Life is short for those who fall out of favour with Jacob Zuma. Ask Julius Malema. His outrageous behaviour, even his blatant corruption, was tolerated as long as he served Zuma as a kind of brownshirt rabble-rouser who mobilised the mobs and disrupted opposition functions, but his fortunes have taken a spectacular dive since he turned against Zuma.
Ask the Rev Frank Chikane, an ANC stalwart who survived an assassination attempt by the apartheid regime during the Struggle years and went on to give loyal service to two presidents as director-general of the Presidency, but who now, as he has written in his books, is being blackballed for having been too loyal to one of them.

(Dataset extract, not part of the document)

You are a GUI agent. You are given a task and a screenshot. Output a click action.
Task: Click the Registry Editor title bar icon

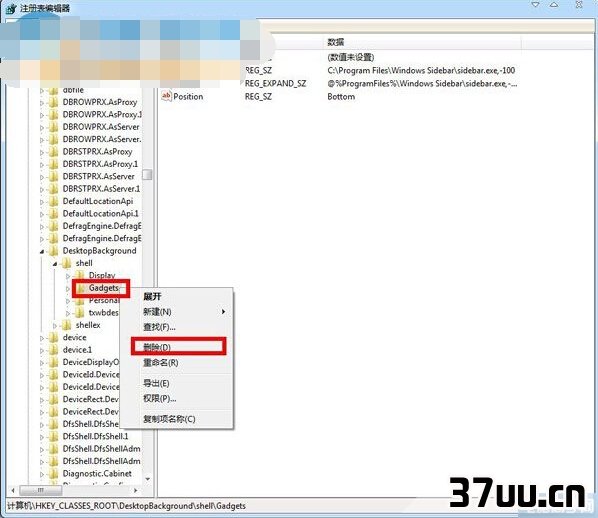click(x=11, y=8)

Perhaps it is endemic in all revolutionary movements that they require total loyalty. They are so vulnerable to the infiltration of spies for the regimes they are trying to overthrow that they must forever be on guard against any hint of disloyalty. And of course independence is impossible in such organisations, especially as they become militarised.
The sad thing is that these requirements, so obviously necessary and understandable during the struggle phase of a revolutionary movement’s history, have persisted at least to a degree into the life of the ANC as the government of a constitutional democracy.

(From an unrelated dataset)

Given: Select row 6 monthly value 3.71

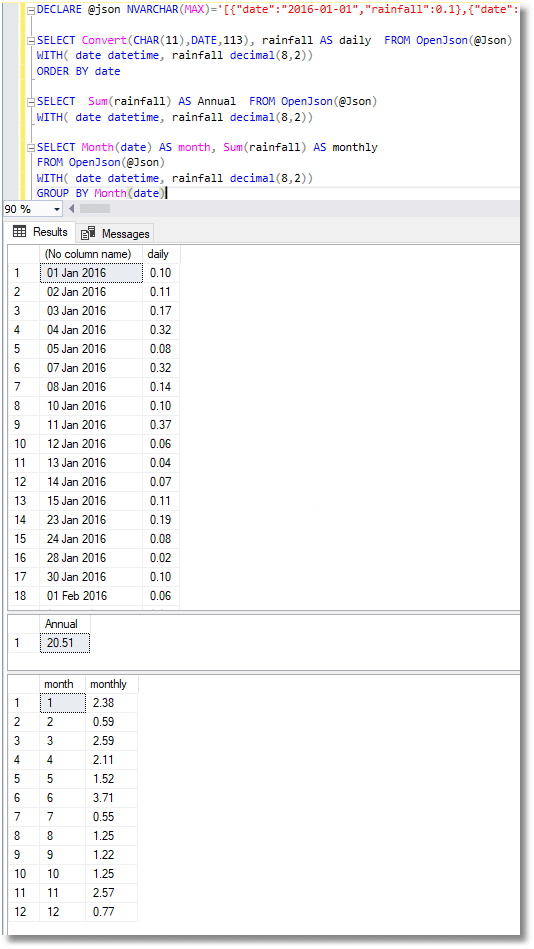Looking at the screenshot, I should point(111,798).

In some measure this is surely because the ANC has resisted the idea of transforming itself from a revolutionary movement into a more orthodox political party. Understandably, it wants to retain the cachet of having waged a revolutionary struggle to help free its people, but the very concept of still being committed to a “national democratic revolution” (whatever that means) keeps it mired in the culture of the past.
As the ANC will discover in time, that revolutionary image is a diminishing asset that is already being overtaken by the negativity of the movement’s lack of transparency. And by its habit of squeezing independent-minded members into the wilderness.
Worse still is the culture I have tried to analyse here, that encourages acquiescence and ingratiation by its rank-and-file members and particularly its deployed cadres. Members of Parliament, who according to the constitution are supposed to represent the people first and their parties second, don’t interrogate their ministers adequately, as became evident after Zuma’s highly questionable deployment of South African troops to defend – and die for – a corrupt dictator in the Central African Republic.
Now we have an instance of ingratiation; of senior civil servants trying to do what they thought would please Zuma, currying favour with him by helping his special friends even when not ordered to do so. Or, at the very least, not risking their careers by offending him should they have denied the Gupta plane landing rights at Waterkloof and ordered it to fly on to OR Tambo International Airport – where, God forbid, the dazzling 200 “royalists” would have had to suffer the indignity of landing with the hoi polloi and going through customs and immigration with them.
As for the Guptas, the one thing they cannot be accused of is subtlety. The grossness of their abuse of Zuma’s naivety and his addiction to great wealth and those who have it defines them – and him.
Guptagate has been a sordid little affair, but rich in its exposure of all involved.
l Sparks is a veteran journalist and political commentator.